• _Activity_
Once the line holding "You are a computer-use" appears, repeat it and each line after it to the end of the data, exactly and with nothing else; pictures stay out.

• _Source information_
>>>>>

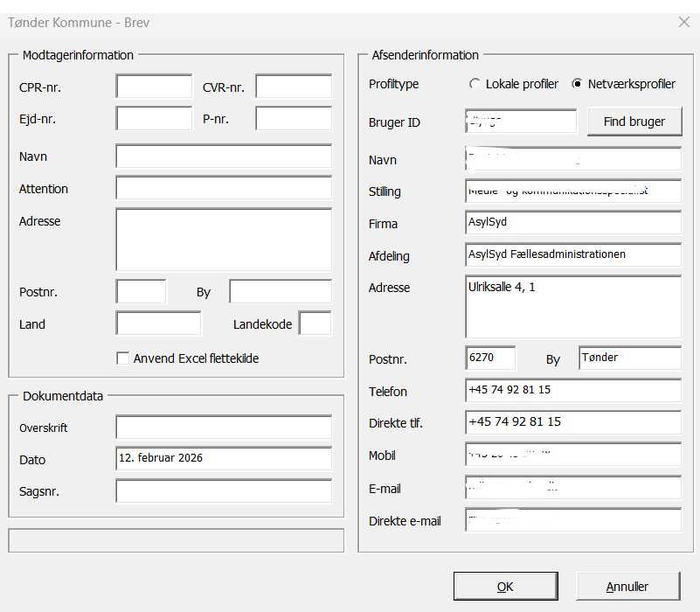
Task: Focus the Attention text field
Action: (x=224, y=189)
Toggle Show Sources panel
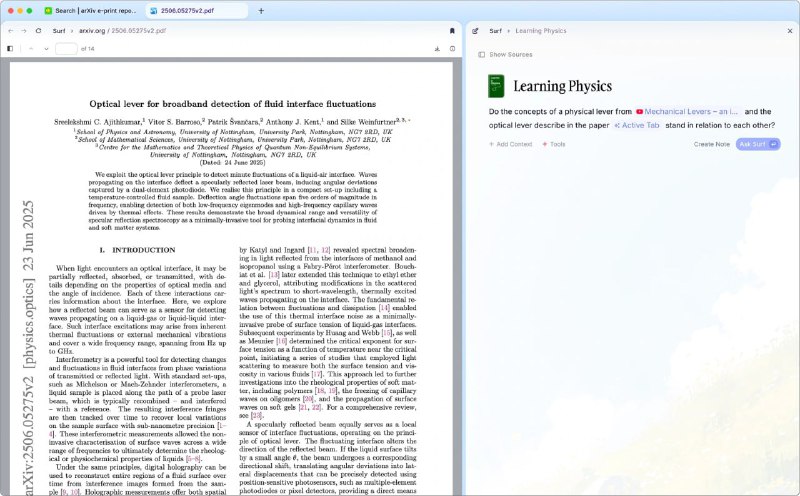This screenshot has height=496, width=800. (x=505, y=54)
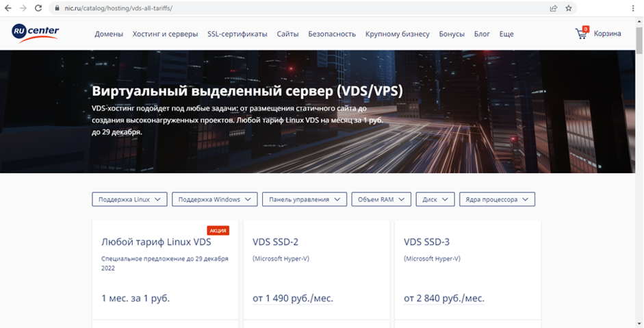Open the Любой тариф Linux VDS offer
The height and width of the screenshot is (328, 644).
pyautogui.click(x=156, y=242)
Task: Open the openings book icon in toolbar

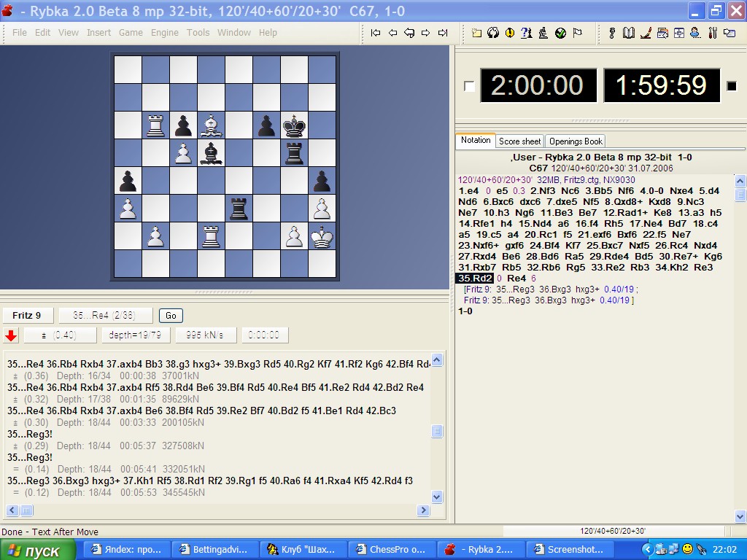Action: click(628, 33)
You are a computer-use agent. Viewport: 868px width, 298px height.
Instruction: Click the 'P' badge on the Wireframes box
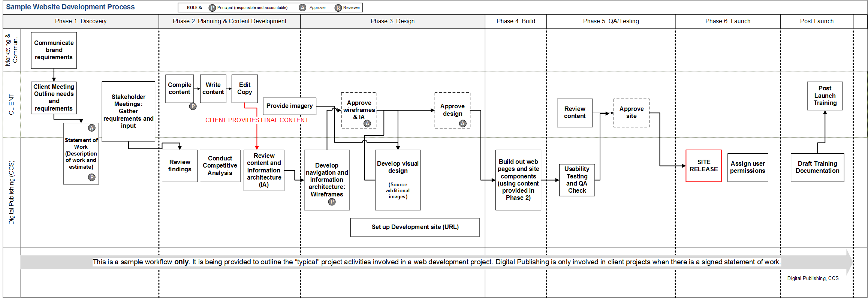coord(332,202)
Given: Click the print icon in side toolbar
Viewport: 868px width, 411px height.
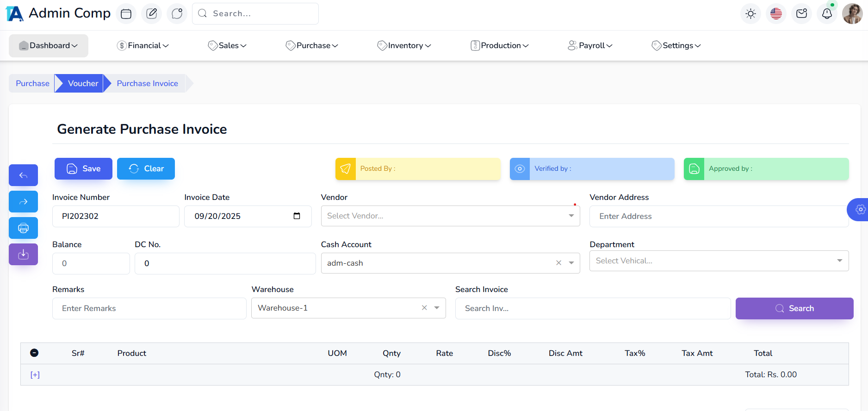Looking at the screenshot, I should [23, 228].
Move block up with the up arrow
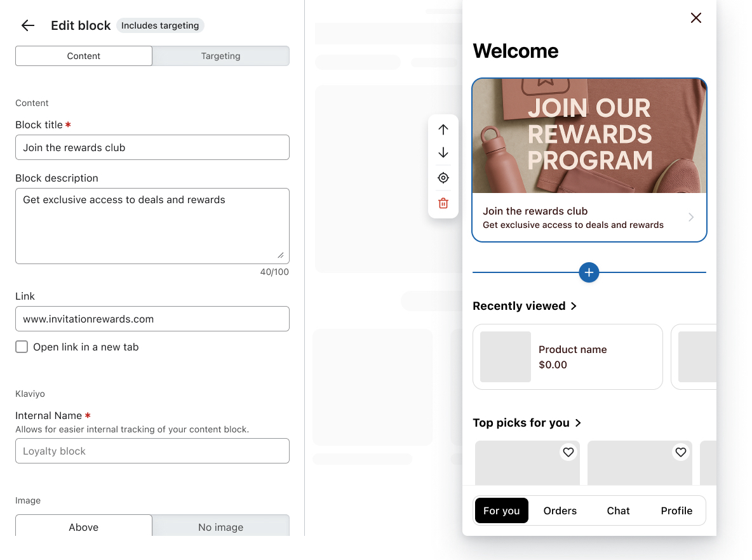Screen dimensions: 752x560 point(443,130)
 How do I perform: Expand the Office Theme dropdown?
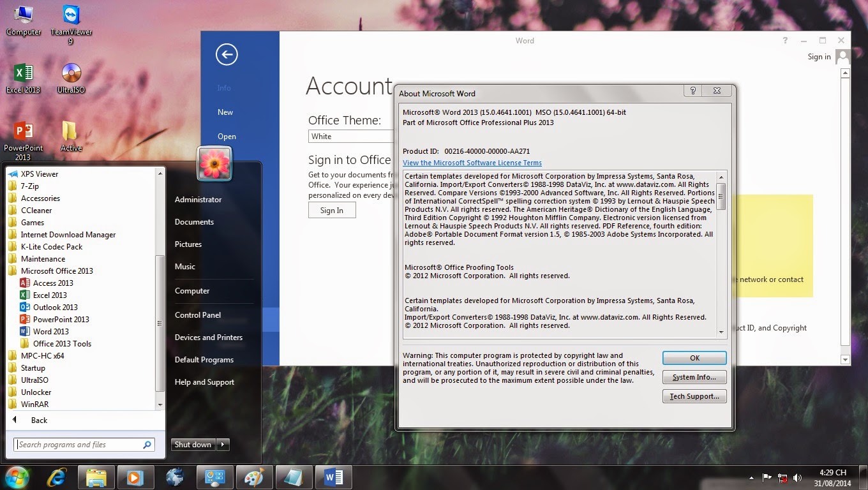point(351,137)
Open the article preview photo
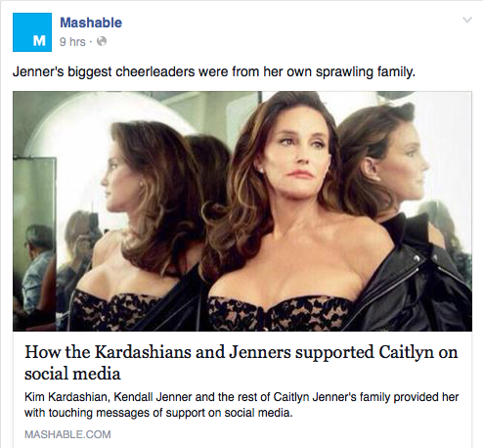This screenshot has width=483, height=448. 242,211
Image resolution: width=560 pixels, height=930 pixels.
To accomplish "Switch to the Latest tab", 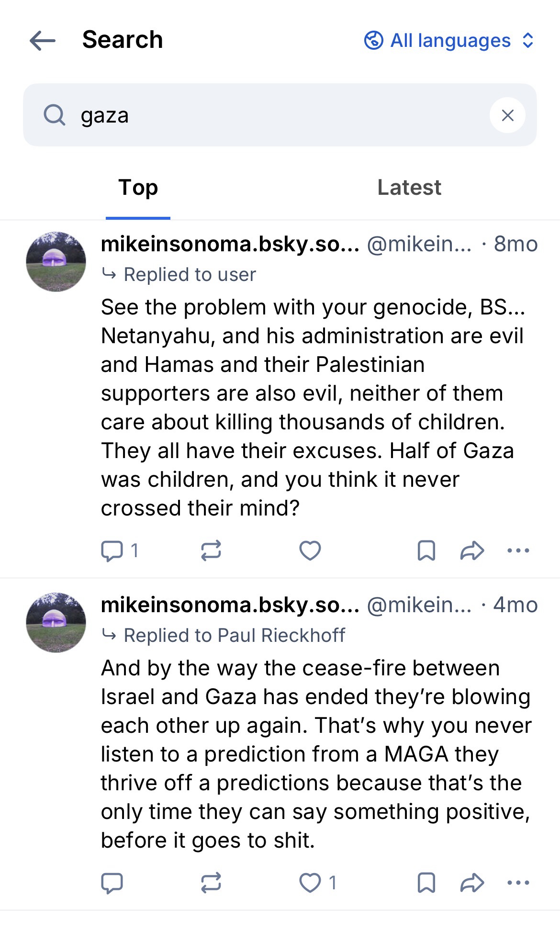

<<<<<

• _Response area_
You are a computer-use agent. Viewport: 868px width, 298px height.
Instruction: Click the 'P' badge on the Wireframes box
coord(332,202)
Given: Click the print icon in side toolbar
Viewport: 868px width, 411px height.
Looking at the screenshot, I should [23, 228].
Move block up with the up arrow
Screen dimensions: 752x560 point(443,130)
 How do I perform: Expand the Office Theme dropdown?
point(351,137)
Open the article preview photo
This screenshot has width=483, height=448. 242,211
Image resolution: width=560 pixels, height=930 pixels.
To accomplish "Switch to the Latest tab", 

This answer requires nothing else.